When approaching Johnson Woods on the bus, one quote that stuck out to me was one that Professor Bourne mentioned which was on the lines of “straight ahead you will see a forest on the left and on the other side of the road another forest: that is Johnson Woods.” This immediately made me think about the question we discussed earlier this semester about what is considered natural versus artificial in nature. As we drove closer to the forest, I instantly saw the forest in comparison to its surrounding area as natural and unharmed. The grandness of the red and white oaks, and hickories in a cluster with its tall trunks and its bare branches stuck out to me. It was as if it was the one unaltered thing that was present in this particular area. Just about everything else around the forest I saw as being artificial as it had been manipulated/altered in some way by humans for human benefits. An example of this can be seen with the road that cuts right through the forest. The installation of the asphalt road (Fox Lake Road) was placed between the forest to help connect Wadsworth Road (OH 57) and Mount Eaton Road North (OH 94) rather than having to find an alternative route to get to the two popular state routes. Another example is the surrounding area. It is primarily composed of open pastures and/or farmland, which is used for holding livestock and agricultural production for benefit. With my observation of the façade of the forest as seeming natural and untouched, I was shockingly surprised to be wrong by my notion.

What I thought had been a natural area now changed as I began to see the human disturbances that had been placed within the forest. The first artificial addition to the forest was the installation of the boardwalk, as I was immediately shocked to see a boardwalk lying on the ground in the entrance and then throughout the walk. I saw the boardwalk as a disturbance as it was disconnecting the hiker from making a physical connection with nature. Also, the path essentially posed a set narrative to what to look at rather than letting the hiker explore on their own.
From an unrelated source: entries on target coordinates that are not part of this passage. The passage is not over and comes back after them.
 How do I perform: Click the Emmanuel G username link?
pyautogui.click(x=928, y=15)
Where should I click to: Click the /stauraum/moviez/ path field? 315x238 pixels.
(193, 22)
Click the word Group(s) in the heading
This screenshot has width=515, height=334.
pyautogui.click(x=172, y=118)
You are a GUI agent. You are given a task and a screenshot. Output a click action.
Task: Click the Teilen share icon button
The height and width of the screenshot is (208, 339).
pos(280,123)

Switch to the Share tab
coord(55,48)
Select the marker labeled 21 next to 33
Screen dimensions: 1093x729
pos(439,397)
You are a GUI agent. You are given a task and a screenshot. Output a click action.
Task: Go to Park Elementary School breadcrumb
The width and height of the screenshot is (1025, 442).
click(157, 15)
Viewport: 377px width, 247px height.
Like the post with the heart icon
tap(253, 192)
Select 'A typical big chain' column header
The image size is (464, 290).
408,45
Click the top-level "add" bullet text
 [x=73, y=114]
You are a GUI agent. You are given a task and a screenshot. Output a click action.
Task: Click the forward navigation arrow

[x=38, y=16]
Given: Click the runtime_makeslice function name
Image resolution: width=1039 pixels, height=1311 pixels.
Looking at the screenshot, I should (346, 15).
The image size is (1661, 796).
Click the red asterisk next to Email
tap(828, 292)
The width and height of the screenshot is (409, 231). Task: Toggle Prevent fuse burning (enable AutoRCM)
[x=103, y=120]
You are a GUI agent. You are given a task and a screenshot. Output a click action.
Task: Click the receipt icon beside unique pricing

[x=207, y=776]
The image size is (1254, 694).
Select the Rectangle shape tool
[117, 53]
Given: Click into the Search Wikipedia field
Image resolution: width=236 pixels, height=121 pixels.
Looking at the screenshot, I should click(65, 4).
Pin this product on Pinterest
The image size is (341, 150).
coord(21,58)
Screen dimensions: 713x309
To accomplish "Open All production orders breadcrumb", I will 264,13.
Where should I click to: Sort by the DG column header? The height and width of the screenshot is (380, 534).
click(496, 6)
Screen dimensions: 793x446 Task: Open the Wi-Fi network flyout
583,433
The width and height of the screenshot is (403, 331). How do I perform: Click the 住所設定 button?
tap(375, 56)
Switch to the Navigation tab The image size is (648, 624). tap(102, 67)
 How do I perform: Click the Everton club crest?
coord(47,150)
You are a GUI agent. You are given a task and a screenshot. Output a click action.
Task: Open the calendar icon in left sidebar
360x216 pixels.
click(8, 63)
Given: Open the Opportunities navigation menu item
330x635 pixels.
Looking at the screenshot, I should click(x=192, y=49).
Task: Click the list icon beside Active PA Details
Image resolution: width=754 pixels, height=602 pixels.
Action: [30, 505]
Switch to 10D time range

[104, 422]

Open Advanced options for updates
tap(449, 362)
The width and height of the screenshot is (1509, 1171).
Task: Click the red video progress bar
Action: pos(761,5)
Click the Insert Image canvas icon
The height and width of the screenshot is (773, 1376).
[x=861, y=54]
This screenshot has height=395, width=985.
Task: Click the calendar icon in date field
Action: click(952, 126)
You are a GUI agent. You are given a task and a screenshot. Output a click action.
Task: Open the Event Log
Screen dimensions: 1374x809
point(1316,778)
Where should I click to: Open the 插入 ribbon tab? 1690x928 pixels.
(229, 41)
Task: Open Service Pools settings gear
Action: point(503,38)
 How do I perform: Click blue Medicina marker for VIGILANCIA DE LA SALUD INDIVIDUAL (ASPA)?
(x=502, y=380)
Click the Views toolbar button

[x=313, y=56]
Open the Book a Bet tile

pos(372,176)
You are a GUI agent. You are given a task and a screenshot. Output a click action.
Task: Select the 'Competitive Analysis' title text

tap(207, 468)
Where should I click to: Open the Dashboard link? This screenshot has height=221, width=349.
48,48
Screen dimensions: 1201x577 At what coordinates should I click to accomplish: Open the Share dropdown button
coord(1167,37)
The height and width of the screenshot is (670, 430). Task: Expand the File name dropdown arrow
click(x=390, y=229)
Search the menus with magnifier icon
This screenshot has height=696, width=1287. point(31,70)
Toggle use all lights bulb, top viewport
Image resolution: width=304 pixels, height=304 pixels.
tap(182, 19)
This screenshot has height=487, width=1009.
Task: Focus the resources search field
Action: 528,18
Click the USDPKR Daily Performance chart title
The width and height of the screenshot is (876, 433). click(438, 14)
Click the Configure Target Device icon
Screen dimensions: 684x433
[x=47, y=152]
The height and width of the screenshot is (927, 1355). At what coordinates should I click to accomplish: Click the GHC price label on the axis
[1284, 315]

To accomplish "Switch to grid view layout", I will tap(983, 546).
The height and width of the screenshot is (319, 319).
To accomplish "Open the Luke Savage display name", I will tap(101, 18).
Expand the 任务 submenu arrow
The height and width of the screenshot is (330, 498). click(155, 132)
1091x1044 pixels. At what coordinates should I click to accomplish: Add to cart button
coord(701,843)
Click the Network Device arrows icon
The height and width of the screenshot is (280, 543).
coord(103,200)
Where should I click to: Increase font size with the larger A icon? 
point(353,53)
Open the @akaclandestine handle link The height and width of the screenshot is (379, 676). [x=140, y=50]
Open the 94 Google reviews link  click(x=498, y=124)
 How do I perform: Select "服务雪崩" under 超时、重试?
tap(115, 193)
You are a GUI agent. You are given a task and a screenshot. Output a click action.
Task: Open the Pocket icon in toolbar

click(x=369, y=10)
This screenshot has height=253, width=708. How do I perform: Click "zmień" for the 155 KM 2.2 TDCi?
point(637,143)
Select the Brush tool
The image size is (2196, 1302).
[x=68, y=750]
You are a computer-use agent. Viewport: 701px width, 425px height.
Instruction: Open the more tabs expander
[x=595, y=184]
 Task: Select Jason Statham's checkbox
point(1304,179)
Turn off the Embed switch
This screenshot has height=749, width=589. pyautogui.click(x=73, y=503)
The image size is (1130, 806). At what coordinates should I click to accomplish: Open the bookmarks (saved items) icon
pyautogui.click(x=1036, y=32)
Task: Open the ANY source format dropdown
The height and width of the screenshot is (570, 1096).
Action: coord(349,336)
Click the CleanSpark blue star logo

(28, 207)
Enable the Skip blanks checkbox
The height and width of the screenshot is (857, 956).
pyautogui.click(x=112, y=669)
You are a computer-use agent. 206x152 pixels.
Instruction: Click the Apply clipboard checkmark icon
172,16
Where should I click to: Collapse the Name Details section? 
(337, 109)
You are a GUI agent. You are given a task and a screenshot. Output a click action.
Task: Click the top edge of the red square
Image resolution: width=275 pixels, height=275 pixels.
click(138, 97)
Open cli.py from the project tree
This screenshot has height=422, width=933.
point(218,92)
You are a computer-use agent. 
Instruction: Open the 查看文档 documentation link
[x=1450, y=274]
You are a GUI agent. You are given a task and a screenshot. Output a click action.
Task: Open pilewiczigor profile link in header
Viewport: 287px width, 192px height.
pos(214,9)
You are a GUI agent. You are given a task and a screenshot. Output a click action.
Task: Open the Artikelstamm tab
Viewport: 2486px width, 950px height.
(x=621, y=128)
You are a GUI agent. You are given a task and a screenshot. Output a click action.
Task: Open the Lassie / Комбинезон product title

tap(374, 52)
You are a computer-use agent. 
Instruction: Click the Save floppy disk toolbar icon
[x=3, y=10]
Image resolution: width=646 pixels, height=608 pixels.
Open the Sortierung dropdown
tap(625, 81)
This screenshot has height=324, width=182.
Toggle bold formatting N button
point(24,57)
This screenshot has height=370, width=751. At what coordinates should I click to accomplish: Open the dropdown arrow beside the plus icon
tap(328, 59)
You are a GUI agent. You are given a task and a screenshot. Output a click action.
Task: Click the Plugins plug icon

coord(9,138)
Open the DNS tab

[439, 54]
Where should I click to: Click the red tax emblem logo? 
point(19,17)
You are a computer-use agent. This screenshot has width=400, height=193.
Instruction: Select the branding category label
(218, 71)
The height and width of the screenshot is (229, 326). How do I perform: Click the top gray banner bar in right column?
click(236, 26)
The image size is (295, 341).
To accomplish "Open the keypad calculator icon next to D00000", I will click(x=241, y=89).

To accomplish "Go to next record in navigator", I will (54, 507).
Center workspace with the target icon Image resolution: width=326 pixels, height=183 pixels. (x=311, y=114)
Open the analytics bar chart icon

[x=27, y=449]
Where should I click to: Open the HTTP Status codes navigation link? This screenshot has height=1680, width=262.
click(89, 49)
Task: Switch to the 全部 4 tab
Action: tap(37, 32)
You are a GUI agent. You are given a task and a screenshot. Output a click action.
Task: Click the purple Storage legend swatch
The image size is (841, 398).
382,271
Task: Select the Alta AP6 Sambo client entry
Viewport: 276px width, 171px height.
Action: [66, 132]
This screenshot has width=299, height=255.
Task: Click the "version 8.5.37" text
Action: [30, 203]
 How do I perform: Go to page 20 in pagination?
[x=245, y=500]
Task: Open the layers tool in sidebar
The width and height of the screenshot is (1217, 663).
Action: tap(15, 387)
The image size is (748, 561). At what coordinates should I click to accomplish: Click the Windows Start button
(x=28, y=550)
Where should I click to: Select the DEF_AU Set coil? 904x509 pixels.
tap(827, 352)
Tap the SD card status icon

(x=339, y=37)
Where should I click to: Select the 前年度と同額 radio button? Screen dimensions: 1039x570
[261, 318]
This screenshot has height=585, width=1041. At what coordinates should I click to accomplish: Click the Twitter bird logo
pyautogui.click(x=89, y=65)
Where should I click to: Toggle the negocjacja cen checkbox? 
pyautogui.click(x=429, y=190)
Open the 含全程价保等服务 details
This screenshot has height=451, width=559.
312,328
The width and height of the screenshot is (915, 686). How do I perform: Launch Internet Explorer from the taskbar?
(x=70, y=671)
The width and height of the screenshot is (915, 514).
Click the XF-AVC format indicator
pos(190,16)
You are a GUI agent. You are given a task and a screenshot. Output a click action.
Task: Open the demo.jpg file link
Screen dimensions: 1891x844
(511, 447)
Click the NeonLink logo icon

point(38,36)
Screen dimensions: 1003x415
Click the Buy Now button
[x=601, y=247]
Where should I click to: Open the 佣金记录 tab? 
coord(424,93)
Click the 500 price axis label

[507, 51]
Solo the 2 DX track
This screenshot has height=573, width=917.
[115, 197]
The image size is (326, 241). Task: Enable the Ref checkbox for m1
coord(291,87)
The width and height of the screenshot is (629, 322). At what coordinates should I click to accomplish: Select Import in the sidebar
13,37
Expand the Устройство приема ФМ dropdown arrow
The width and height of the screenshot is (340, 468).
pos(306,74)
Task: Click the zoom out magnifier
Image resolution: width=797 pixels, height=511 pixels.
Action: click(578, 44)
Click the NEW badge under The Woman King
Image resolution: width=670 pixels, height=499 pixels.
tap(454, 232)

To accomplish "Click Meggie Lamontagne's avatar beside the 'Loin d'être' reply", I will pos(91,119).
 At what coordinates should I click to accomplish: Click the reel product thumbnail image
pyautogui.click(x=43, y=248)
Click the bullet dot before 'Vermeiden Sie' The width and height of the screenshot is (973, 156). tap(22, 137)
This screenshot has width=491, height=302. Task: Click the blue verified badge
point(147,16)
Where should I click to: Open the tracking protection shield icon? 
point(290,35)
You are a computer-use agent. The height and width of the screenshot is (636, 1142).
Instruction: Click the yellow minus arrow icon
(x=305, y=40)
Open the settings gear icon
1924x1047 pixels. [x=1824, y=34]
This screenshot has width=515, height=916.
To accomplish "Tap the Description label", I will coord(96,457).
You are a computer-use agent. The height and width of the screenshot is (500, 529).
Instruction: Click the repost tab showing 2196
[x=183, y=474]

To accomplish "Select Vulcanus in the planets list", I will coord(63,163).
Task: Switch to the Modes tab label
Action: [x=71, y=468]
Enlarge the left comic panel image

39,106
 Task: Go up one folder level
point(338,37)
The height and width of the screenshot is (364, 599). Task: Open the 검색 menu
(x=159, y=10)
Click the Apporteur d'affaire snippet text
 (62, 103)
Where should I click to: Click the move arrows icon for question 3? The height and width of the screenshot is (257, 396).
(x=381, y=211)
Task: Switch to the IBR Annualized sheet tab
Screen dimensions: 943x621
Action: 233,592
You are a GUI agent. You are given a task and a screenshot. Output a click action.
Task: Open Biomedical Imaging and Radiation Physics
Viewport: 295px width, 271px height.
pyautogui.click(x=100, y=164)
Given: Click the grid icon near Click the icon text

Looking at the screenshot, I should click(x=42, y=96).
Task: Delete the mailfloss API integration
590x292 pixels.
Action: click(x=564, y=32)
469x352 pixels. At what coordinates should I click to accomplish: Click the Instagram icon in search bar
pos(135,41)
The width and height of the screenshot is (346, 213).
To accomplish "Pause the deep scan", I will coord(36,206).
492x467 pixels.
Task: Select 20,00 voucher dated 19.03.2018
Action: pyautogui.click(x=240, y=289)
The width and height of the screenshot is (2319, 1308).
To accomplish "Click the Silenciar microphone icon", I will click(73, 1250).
Another artificial addition was the installation of sugar maple and American beech trees in place of the larger oaks and hickories that are dying. Though it is good these trees are being replaced, the addition of the maples and beeches are consequently “becoming more prominent members of the forest community at Johnson Woods” (Preserving 206 acres in Wayne County). One word that stands out is “in place” as it implies the action of making an alteration to something that was original or natural. Initially the idea of adding maples and beeches to the forest sounded good, but I have come to think differently as it is ultimately changing the original biodiversity that Johnson Woods initially had. It makes me question: why don’t the people who help preserve the forest plant new oaks and hickories instead of bringing in a completely new tree species in? The last artificial addition I saw was the graffiti that was scratched into the beech trees. I have seen people scratch their initials into trees, especially beech trees, in the past in more public areas, but I was shocked to see many of the beech trees, in an OLD GROWTH FOREST, were vandalized. It goes to show the negative human impact that has become to be more present in this once natural forest.

One Reply to “The Contrasting Realities”

  1. I am very impressed with the research and knowledge that you had of Johnson Woods. I liked hearing your experience and was upset to hear that there was so much that was unnatural in the woods. I am amazed that you were able to tell the difference between the trees and when looking them up and seeing the difference between them, I was upset to imagine that they might have changed the species so it could be cheaper. I hope that wasn’t the case because that would simply add on to the negative impact we have on our own preservement of the woods. I was really impressed with the details because it allowed me to be able to see the forest myself and picture the horrible impact we made on the once natural trees that grew there.